While a final decision by the Queensland Government is still months away, a spokesperson for the Department of Housing and Public Works said the review was overdue and necessary.

“The review is necessary to simplify and modernise the current licensing framework,” the spokesperson said.

 

“There are currently four grades of licences and in excess of 88 licence classes, resulting in more than 200 types of licences that can be issued by the Queensland Building and Construction Commission.

 

“There has been extensive consultation with industry and stakeholders throughout 2016 and early 2017.”

 

As part of the proposal, the government is seeking to introduce a new mechanical services licence class, similar to the current Victorian model.

 

A mechanical services licence exists in Victoria and Tasmania.
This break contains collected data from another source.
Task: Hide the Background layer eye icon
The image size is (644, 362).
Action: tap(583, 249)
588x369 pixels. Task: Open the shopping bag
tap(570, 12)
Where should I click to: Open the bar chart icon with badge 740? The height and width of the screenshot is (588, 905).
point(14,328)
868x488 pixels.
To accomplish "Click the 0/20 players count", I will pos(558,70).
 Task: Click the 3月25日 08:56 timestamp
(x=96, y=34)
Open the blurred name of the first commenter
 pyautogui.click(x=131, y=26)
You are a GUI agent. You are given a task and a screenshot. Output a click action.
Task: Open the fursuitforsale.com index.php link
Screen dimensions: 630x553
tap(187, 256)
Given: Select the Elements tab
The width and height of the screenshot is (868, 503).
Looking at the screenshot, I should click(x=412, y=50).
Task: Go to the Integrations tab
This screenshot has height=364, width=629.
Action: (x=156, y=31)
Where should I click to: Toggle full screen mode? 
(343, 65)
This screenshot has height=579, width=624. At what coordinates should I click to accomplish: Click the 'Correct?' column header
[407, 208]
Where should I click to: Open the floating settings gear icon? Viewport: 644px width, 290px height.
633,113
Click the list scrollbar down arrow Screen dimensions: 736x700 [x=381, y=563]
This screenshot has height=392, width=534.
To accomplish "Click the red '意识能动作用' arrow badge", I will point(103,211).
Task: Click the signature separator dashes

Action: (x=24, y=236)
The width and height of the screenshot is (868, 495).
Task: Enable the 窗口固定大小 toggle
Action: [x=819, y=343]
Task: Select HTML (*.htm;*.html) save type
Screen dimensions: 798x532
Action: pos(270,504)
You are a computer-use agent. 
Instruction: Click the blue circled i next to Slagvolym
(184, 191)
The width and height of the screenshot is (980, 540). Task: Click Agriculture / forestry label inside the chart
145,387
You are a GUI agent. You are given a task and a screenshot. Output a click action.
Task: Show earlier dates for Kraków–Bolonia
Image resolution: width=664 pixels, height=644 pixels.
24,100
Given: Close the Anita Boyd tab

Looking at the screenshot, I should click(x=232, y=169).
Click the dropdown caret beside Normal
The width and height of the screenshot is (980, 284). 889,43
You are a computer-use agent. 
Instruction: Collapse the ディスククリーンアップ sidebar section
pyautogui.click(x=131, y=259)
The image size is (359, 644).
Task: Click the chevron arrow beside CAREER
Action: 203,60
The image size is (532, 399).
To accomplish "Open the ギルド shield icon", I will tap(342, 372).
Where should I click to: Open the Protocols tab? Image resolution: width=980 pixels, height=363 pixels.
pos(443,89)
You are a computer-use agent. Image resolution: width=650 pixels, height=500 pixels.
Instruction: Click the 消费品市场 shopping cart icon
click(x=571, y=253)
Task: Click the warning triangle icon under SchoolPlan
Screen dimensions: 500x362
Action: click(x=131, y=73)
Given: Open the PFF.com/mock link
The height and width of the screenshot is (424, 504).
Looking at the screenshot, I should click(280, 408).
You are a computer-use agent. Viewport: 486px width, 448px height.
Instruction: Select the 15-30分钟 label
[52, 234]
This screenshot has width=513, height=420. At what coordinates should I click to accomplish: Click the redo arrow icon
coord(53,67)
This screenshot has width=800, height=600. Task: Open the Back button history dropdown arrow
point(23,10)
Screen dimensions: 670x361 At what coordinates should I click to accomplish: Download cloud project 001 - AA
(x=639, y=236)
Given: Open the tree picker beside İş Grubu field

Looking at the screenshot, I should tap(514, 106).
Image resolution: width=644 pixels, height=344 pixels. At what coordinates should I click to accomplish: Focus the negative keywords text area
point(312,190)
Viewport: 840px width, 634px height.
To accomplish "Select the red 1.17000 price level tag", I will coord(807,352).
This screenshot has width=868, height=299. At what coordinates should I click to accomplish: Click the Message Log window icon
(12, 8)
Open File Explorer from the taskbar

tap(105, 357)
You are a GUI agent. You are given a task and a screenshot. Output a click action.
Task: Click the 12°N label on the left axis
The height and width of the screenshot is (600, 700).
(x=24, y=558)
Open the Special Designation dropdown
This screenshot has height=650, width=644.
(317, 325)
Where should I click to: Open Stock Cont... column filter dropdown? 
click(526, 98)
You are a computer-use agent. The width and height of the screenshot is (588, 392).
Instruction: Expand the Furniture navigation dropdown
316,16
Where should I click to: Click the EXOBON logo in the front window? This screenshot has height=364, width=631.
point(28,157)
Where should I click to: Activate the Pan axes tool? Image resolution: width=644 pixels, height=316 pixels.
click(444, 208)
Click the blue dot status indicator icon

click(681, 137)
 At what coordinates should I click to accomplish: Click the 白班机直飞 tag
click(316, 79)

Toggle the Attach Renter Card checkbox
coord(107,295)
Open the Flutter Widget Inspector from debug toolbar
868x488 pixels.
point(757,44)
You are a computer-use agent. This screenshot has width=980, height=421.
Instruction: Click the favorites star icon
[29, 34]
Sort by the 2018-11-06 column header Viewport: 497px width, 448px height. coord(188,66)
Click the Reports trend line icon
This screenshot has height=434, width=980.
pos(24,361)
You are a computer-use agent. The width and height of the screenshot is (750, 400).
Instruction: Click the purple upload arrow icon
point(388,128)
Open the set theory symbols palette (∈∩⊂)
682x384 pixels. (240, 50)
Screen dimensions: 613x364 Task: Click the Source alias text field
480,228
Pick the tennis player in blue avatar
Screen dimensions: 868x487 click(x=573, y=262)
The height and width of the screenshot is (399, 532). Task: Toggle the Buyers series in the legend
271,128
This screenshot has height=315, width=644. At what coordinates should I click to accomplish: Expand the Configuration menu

The minimum technical qualification to obtain the Victorian Mechanical Services licence is completion of a Certificate III course relating to plumbing work, which includes approved competency units, assessment and experience requirements.

 

Following is a roundup of industry feedback and recommendations included in submissions to the licensing review.

 

In its submission, the Australian Refrigeration Mechanics Association (ARMA) said that the current parameters for the Victorian licensing model is “fundamentally” flawed since the introduction of Certificate II which has allowed plumbers to work outside their trade.

 

ARMA said HVACR needs to be recognised as a specialised trade and only technically competent HVACR tradespeople should be working within the trade. “ARMA recommends that the Department of Housing and Public Works abandon any new mechanical service licence class regulated by the plumbing industry in relation to any HVACR work, and restore the requirement that only trade qualified refrigeration and air conditioning mechanics holding a Certificate III qualification or higher work in the HVACR field.”

 

In its submission, the Australian Institute of Refrigeration Air Conditioning and Heating(AIRAH) pointed out the proposal does not recognise existing VET Refrigeration and Air conditioning qualifications or the national ARCTick licence scheme for handling synthetic refrigerants.

“Requiring RAC technicians to acquire certification in plumbing in order to be licensed for mechanical services is inappropriate. Work such as installing and commissioning air conditioning systems, testing air conditioning systems for leaks, repairing, altering and maintaining air conditioning systems and components and the safe handling of refrigerant gases is specialised work requiring training and apprenticeship.

 

This work is usually undertaken by RAC technicians not plumbers. If accepted, this new mechanical services licence proposal for Queensland would mean that almost all existing skilled RAC technicians would not qualify for a license and only plumbing technicians that are unskilled and untrained in refrigeration will qualify to be licensed for this work.”

 

The Victorian government's licensing review is being undertaken by the Department of Environment, Land, Water and Planning, and the Victorian Building Authority.

 

The department is now considering all feedback received during the consultation period, which will inform a Regulatory Impact Statement (RIS) and new draft regulations to be released for public comment in late 2017.

 

Like Queensland, Victoria does not recognise HVACR as a stand-alone profession, instead delegating RAC technicians to the plumbing trade. As a result industry will be working hard to push for change throughout the consultation process.